** Selected text follows **

I traced the call. It was phone-shaped.
10: I just read that you have fingertips but not toe tips yet you can tiptoe but not tip finger.
Me: It’s 6 am.
Took over 70 days of quarantine but we finally got that roll of Christmas wrapping paper from behind the bedroom door put away.
All of these people are screaming like they’ve never seen someone revving a chainsaw on a public beach.
I still don’t unmute myself often on group calls at work, but my comically overt nodding game has never been stronger.
My grandma used to say: “Never stand behind a cow when it’s windy or your face will be covered with freckles”.😂
Cramming a band’s whole discography just hours before a concert just in case they stop the show and start quizzing me
Men are really out here thinking that a hike is a good first date. Sir that’s a last date. That’s how people get murdered.
There are 2 screaming kids & a guy talking full voice on his cell in this bank. I’ll wave at you on the news tonight as they lead me away.
Rob thank god you picked up! Hey remember when you said if I needed a place to crash I cou- hold on *to copilot* STOP CRYING, ROB WILL HELP
My long legs mean I can emerge gracefully from an SUV. After that, every step looks like I was just released from a zero gravity experiment.
[alternative timeline]
Art teacher: you’re expelled from art school
Hitler: [clenches fists]
Subway manager: [taps him on shoulder] what if I told you you can still be an artist
According to a recent survey, 100% of HR agree that I’m not allowed to take money out of the swear jar to throw at my co-workers.
Licked a frog once.
He didn’t turn into a prince but he did turn into an ambulance ride.
You just found Jesus?
The rule is if no one claims him in 30 days you can keep him.

** End of Selected text **
** Information supplied follows **

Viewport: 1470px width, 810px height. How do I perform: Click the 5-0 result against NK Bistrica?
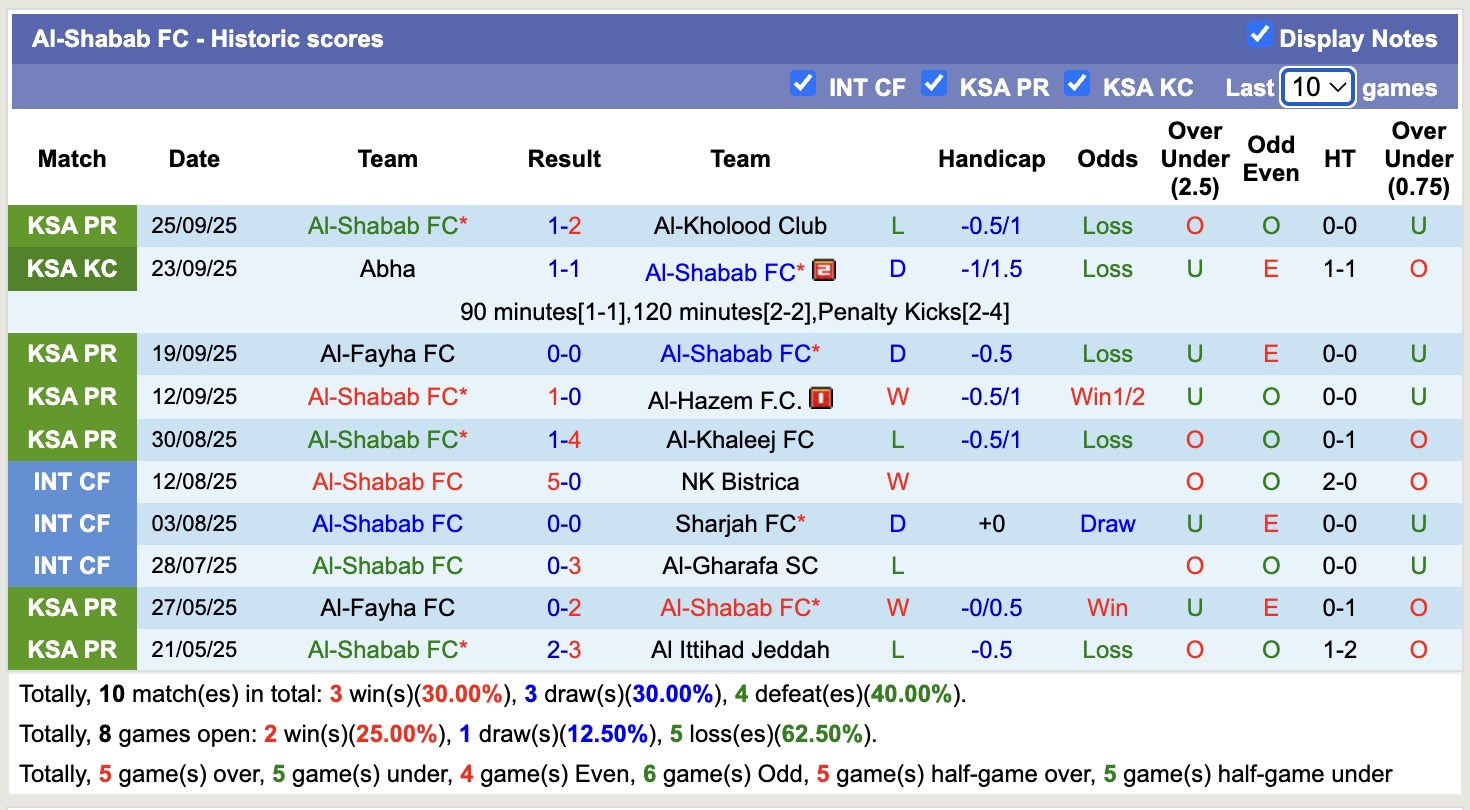pyautogui.click(x=564, y=482)
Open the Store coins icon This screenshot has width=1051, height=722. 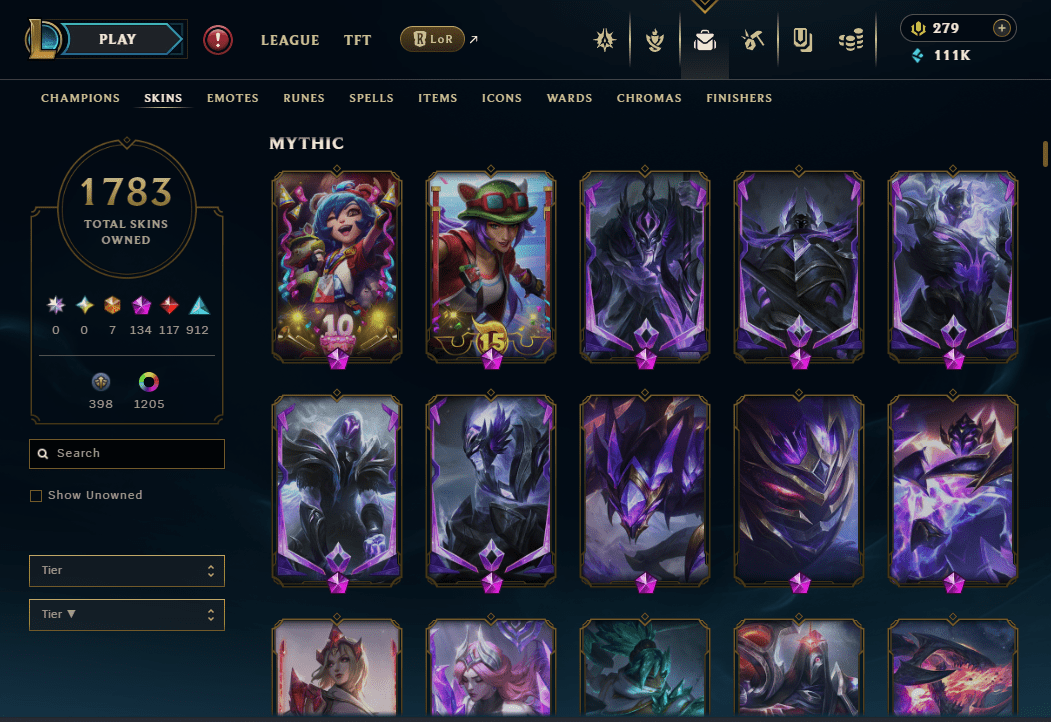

** End of Information supplied **

» What you should do
In the collection of jokes, list every label that opens a line and is directly followed by a colon. The listing plays no part in what follows.

» Result of the task
10, Me, Art teacher, Hitler, Subway manager